I was working on creating two eBooks, and I had started them in InDesign CS5. When InDesign CS5.5 was completed, I happily opened them in the new version because using CS5.5 required a lot less postprocessing of the files. The chapters passed EPUB validation, but when I tried to preview some of them on my iPad (and my iPhone) in Apple’s iBooks eBook reader, I saw this strange message (shown in a screen capture from my iPhone):
I’m a relatively new at working with creating EPUB files, but I’ve learned quite a bit with the help of books like Elizabeth Castro’s EPUB Straight to the Point, Gabriel Powell’s webinars, and Anne-Marie’s Lynda.com videos. But with this error I kind of hit a wall because I had not seen this documented anywhere. More confusingly, the same files worked fine when exported out of InDesign CS5, and passed EPUB validation. For a few weeks, I was stymied. Because the error appeared at the beginning of a chapter, I assumed that the error was at that location.
Fortunately, I was able to attend and present at the InDesignSecretsLive.com Print and ePublishing Conference last week. There I was able to show my problem to EPUB gurus Ron Bilodeau of O’Reilly Media and Gabriel Powell. They described it as a WebKit encoding bug.
Ron opened up the InDesign CS5.5-generated EPUB in Oxygen, an excellent XML and EPUB editor. The error message actually points to line numbers in the XHTML code. Note in the error message shown above that the first error occurs on line 17. In Oxygen (or another editor like TextWrangler when you turn on line numbers) it appears like this.
The “shy” character here refers to a discretionary hyphen at some places in the text. Here is the problem as described in a blog posting Ron pointed me to:
This is a very common XHTML mistake, now growing in visibility much due to the Google Chrome boom. Google Chrome is based on Webkit, an open source browser engine also used in Apple’s Safari; Webkit is very restrict [sic] on XHTML rules.
This particular error is caused due to common HTML entities usage on XHTML outputs, which follows XML entities rules. Basically means you are using a -like entity, when in XHTML you should use a [XML-encoded] entity.
The posting also shows a chart of HTML and XML entities which differ:
The bug doesn’t show up with a failure to validate the EPUB. And it won’t show up in eReaders with a different rendering engine like Adobe Digital Editions. But it will show up in eBook readers like iBooks which use the WebKit rendering engine. It may happen with characters other than a discretionary hyphen, but I haven’t investigated that.

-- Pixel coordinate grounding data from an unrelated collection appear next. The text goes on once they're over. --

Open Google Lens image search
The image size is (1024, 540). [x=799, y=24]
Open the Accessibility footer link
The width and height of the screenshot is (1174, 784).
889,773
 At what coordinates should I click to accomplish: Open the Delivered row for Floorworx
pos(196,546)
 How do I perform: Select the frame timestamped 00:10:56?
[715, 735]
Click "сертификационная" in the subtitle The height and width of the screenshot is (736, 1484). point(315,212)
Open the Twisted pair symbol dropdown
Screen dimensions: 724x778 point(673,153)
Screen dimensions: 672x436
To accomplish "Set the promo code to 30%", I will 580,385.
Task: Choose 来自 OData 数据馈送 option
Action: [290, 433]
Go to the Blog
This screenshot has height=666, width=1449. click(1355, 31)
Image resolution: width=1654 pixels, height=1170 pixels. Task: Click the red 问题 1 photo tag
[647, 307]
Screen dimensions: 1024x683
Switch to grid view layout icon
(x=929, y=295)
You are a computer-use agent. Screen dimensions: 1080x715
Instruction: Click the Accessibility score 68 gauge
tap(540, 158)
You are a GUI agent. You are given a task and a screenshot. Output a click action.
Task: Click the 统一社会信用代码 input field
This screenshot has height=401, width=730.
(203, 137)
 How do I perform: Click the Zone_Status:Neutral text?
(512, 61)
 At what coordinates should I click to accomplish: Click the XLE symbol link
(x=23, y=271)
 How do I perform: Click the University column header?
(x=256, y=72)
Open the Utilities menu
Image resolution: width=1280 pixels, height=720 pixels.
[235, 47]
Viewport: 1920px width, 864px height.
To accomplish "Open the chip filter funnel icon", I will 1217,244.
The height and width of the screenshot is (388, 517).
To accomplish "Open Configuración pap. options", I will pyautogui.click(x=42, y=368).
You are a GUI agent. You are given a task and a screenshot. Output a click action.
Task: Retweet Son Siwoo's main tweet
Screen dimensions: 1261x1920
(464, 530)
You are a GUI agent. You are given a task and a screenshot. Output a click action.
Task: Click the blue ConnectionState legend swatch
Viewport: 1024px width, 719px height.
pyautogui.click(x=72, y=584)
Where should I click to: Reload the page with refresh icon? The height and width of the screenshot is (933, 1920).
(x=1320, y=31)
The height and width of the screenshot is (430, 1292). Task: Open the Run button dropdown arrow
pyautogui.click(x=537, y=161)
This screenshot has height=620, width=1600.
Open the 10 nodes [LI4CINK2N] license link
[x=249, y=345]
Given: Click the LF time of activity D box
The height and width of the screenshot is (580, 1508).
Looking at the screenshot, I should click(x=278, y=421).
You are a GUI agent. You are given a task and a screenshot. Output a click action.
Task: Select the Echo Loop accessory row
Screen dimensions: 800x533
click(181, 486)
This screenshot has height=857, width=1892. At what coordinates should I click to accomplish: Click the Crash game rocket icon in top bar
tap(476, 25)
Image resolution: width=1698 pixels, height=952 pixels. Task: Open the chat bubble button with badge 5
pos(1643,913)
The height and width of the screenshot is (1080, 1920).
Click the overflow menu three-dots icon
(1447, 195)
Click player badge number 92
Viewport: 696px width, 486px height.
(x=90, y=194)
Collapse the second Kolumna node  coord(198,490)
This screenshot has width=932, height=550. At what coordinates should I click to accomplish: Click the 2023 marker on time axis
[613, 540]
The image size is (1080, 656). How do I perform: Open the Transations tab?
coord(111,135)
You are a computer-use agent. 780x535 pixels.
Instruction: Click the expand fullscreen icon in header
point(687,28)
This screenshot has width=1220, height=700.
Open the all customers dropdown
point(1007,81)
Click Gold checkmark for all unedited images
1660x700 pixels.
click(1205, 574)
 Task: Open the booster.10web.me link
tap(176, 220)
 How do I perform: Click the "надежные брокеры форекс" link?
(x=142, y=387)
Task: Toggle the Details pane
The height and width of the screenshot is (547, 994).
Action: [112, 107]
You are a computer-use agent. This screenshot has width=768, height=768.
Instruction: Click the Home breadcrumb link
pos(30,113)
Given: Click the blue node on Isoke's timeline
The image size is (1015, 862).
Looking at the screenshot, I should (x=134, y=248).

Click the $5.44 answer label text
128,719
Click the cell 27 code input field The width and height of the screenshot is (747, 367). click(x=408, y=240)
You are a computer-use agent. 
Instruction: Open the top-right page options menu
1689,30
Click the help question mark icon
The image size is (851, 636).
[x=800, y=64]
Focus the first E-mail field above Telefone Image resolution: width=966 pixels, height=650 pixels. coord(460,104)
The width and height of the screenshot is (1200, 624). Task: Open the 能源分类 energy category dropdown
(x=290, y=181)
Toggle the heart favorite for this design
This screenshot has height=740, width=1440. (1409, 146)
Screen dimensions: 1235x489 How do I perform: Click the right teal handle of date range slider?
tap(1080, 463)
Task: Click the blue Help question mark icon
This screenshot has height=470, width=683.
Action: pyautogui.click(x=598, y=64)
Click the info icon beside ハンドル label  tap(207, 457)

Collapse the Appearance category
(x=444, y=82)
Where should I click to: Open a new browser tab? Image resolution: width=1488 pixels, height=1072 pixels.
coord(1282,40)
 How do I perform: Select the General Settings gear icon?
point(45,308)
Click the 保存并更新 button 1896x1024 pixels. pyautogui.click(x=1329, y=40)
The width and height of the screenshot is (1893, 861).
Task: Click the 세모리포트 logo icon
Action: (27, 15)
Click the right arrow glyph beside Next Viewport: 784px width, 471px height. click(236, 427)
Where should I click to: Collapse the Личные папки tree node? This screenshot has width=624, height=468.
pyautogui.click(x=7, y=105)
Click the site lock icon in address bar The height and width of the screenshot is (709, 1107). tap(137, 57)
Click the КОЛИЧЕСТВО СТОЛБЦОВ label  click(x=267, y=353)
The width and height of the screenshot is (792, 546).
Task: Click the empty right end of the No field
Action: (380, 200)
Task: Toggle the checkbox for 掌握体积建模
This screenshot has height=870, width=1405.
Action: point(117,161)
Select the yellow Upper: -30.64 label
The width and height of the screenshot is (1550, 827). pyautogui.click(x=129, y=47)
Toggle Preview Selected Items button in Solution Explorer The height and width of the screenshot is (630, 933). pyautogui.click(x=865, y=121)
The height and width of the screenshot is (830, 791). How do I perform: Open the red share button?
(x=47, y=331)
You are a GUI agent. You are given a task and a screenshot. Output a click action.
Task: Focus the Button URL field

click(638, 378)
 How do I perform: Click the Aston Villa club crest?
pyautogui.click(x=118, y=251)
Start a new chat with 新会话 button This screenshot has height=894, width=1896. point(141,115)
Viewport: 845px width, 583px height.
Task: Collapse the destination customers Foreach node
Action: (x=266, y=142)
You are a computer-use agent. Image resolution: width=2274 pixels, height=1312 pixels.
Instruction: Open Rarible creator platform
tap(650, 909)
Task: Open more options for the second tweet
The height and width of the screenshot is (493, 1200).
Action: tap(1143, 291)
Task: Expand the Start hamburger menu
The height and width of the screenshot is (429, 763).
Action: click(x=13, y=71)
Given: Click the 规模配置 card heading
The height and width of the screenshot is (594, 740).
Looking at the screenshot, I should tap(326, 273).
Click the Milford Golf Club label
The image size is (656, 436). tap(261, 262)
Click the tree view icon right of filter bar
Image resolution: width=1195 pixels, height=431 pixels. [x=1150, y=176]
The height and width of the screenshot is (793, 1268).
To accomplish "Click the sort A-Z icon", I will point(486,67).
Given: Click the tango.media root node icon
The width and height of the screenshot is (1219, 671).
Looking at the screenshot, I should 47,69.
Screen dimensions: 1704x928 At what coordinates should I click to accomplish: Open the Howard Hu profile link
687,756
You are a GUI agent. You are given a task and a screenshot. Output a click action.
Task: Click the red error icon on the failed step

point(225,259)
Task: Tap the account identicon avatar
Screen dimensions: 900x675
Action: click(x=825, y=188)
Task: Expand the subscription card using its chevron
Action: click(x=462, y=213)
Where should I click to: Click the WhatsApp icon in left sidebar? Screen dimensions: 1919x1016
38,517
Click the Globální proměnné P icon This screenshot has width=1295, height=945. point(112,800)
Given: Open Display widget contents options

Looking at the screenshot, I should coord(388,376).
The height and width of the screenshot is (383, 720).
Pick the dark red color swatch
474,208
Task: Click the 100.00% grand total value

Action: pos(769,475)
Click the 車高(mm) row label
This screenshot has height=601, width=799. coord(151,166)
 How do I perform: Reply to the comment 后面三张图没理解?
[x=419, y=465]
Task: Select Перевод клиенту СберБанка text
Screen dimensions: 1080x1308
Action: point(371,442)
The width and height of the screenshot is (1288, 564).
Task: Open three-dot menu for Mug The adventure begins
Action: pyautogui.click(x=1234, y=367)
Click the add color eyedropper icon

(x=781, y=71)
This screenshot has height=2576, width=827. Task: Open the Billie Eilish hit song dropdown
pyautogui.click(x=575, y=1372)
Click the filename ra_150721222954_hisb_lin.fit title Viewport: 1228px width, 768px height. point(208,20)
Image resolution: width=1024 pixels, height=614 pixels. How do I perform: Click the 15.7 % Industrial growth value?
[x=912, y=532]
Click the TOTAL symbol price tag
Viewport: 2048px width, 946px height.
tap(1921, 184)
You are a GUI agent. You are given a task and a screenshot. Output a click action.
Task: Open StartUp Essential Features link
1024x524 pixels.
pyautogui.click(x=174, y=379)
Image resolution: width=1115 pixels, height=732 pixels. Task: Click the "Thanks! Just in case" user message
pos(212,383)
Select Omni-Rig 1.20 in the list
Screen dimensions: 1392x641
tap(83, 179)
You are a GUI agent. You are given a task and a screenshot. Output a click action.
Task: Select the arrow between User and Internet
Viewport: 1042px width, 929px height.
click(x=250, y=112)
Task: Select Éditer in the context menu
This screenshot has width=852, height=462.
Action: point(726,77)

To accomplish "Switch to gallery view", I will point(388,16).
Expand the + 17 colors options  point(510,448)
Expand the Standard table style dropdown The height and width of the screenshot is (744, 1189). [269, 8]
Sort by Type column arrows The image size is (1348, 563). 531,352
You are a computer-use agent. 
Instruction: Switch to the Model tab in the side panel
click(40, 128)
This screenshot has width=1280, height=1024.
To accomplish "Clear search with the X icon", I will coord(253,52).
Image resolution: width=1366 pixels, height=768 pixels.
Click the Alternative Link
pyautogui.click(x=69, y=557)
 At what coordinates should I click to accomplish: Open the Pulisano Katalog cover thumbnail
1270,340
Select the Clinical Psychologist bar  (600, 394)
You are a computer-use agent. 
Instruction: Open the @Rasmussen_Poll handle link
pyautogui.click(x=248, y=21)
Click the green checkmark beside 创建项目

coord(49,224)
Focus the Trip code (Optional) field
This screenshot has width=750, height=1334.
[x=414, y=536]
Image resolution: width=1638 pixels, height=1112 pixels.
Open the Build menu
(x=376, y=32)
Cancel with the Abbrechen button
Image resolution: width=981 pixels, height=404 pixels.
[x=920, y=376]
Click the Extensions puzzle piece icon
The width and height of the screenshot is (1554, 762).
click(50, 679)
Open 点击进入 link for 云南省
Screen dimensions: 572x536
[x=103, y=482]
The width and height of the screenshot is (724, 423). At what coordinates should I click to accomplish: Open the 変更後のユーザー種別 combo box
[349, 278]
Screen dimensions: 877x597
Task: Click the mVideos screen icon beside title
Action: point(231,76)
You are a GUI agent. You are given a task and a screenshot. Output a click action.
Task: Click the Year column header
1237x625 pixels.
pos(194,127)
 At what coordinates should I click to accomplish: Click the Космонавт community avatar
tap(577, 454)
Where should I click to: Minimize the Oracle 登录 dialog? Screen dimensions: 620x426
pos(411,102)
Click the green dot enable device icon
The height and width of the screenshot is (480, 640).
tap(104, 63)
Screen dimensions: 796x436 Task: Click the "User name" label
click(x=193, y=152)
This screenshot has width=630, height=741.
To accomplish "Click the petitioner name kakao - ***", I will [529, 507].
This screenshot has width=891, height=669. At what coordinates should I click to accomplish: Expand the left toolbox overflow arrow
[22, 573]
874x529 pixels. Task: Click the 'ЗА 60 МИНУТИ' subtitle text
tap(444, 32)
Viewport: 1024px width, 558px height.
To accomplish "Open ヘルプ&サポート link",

In InDesign CS5, when the EPUB was exported, such entities were not included in the EPUB. The same passage of text is shown below in the EPUB XHTML generated by InDesign CS5:
At the conference we were told by Chris Kitchener, the InDesign product manager, that EPUB export was totally rewritten in InDesign CS5.5. Apparently, the fix for the WebKit bug that was in InDesign CS5 EPUBs was accidentally dropped in InDesign CS5.5. I’ve passed the bug report on to him.
The fix in this case is to identify where the bug is and remove it. In my case, I searched my chapters for discretionary hyphens (not used in EPUB) and removed them. You could also edit the XHTML code.
And what does the word “shy” mean? I found this reference which explained it:
The ISO Latin 1 character code, also known as ISO 8859-1, and the ISO 8859 character sets in general, contain a character named soft hyphen, abbreviated SHY, code value 255 in octal. In general, the ISO 8859 standards specify the characters and their codes only, not the use of the characters. However, soft hyphen is one of the few exceptions.